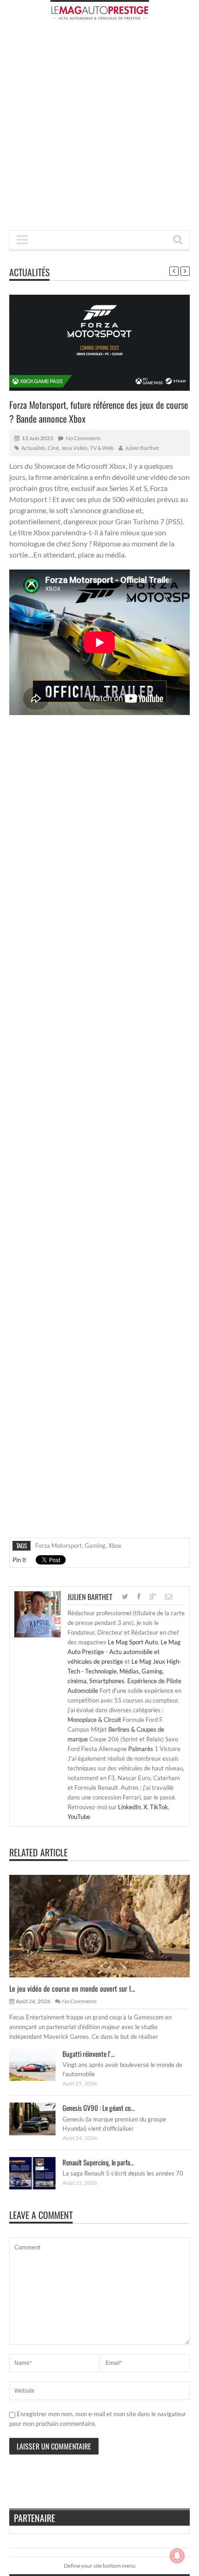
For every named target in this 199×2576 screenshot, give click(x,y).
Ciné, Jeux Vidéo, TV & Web (81, 447)
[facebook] (138, 1596)
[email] (168, 1596)
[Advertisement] (99, 128)
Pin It (19, 1560)
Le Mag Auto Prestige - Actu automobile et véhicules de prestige (124, 1651)
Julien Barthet (142, 447)
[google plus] (152, 1596)
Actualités (29, 272)
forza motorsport (58, 1545)
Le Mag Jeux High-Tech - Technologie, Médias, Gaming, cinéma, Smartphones (124, 1671)
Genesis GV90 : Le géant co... (98, 2108)
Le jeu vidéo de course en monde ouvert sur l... (72, 1988)
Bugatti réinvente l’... (88, 2054)
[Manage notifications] (177, 2555)
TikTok (159, 1807)
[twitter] (125, 1596)
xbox (115, 1545)
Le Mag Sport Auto (133, 1642)
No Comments (83, 438)
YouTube (79, 1816)
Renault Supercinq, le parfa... (98, 2162)
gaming (95, 1545)
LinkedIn (129, 1807)
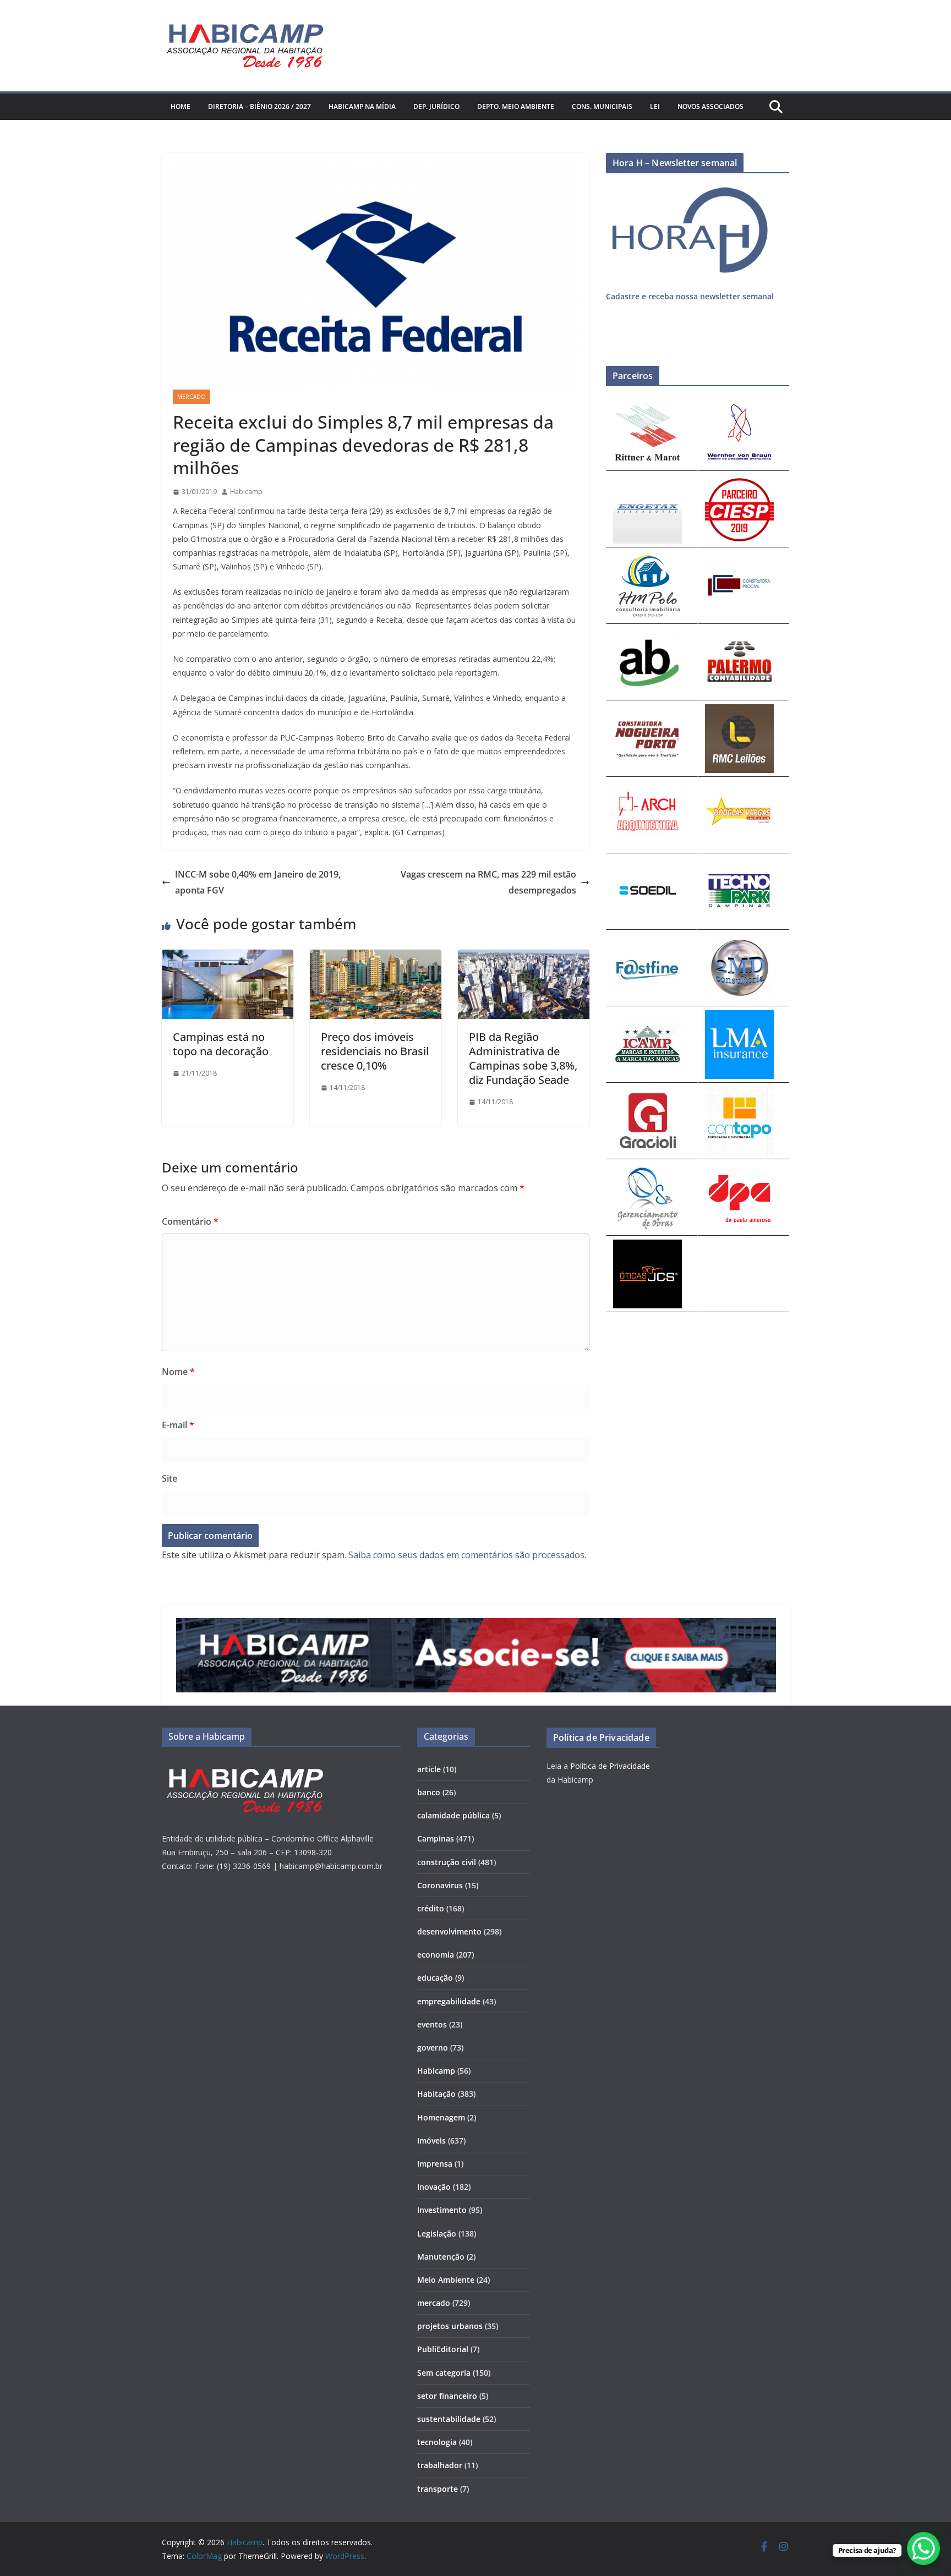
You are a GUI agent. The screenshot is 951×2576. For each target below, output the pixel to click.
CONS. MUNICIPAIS (602, 106)
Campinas (435, 1838)
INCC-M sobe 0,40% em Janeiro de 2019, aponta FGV (258, 882)
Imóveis (431, 2140)
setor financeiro (447, 2396)
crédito (430, 1908)
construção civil (446, 1862)
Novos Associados (710, 106)
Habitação (436, 2094)
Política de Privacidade (610, 1766)
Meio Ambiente (445, 2279)
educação (435, 1977)
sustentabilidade (448, 2419)
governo (432, 2047)
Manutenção (440, 2256)
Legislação (436, 2233)
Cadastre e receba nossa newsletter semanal (690, 296)
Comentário (190, 1221)
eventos (432, 2024)
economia (435, 1954)
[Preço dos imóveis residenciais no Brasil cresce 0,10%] (375, 957)
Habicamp (246, 491)
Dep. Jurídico (436, 106)
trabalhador (439, 2465)
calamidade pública (453, 1815)
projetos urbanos (450, 2326)
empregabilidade (448, 2001)
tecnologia (437, 2442)
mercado (191, 397)
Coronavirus (440, 1885)
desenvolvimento (449, 1931)
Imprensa (434, 2163)
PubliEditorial (442, 2349)
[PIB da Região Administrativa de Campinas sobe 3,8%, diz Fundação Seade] (523, 957)
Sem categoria (444, 2372)
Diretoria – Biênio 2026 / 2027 (259, 106)
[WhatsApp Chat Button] (923, 2548)
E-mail (178, 1425)
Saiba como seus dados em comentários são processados (466, 1555)
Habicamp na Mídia (362, 106)
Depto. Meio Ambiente (515, 106)
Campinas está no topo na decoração (221, 1044)
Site (169, 1478)
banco (428, 1792)
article (429, 1769)
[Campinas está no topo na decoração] (227, 957)
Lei (655, 106)
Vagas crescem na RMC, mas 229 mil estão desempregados (488, 882)
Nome (178, 1372)
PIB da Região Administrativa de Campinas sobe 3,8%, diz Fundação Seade (523, 1058)
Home (180, 106)
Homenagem (441, 2117)
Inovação (434, 2187)
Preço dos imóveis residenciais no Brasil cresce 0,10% (375, 1051)
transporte (437, 2489)
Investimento (442, 2210)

● ABOUT THIS TASK: Among the entries above, find every line holding "Região" and copy it.

● WRITTEN RESPONSE:
[PIB da Região Administrativa de Campinas sobe 3,8%, diz Fundação Seade] (523, 957)
PIB da Região Administrativa de Campinas sobe 3,8%, diz Fundação Seade (523, 1058)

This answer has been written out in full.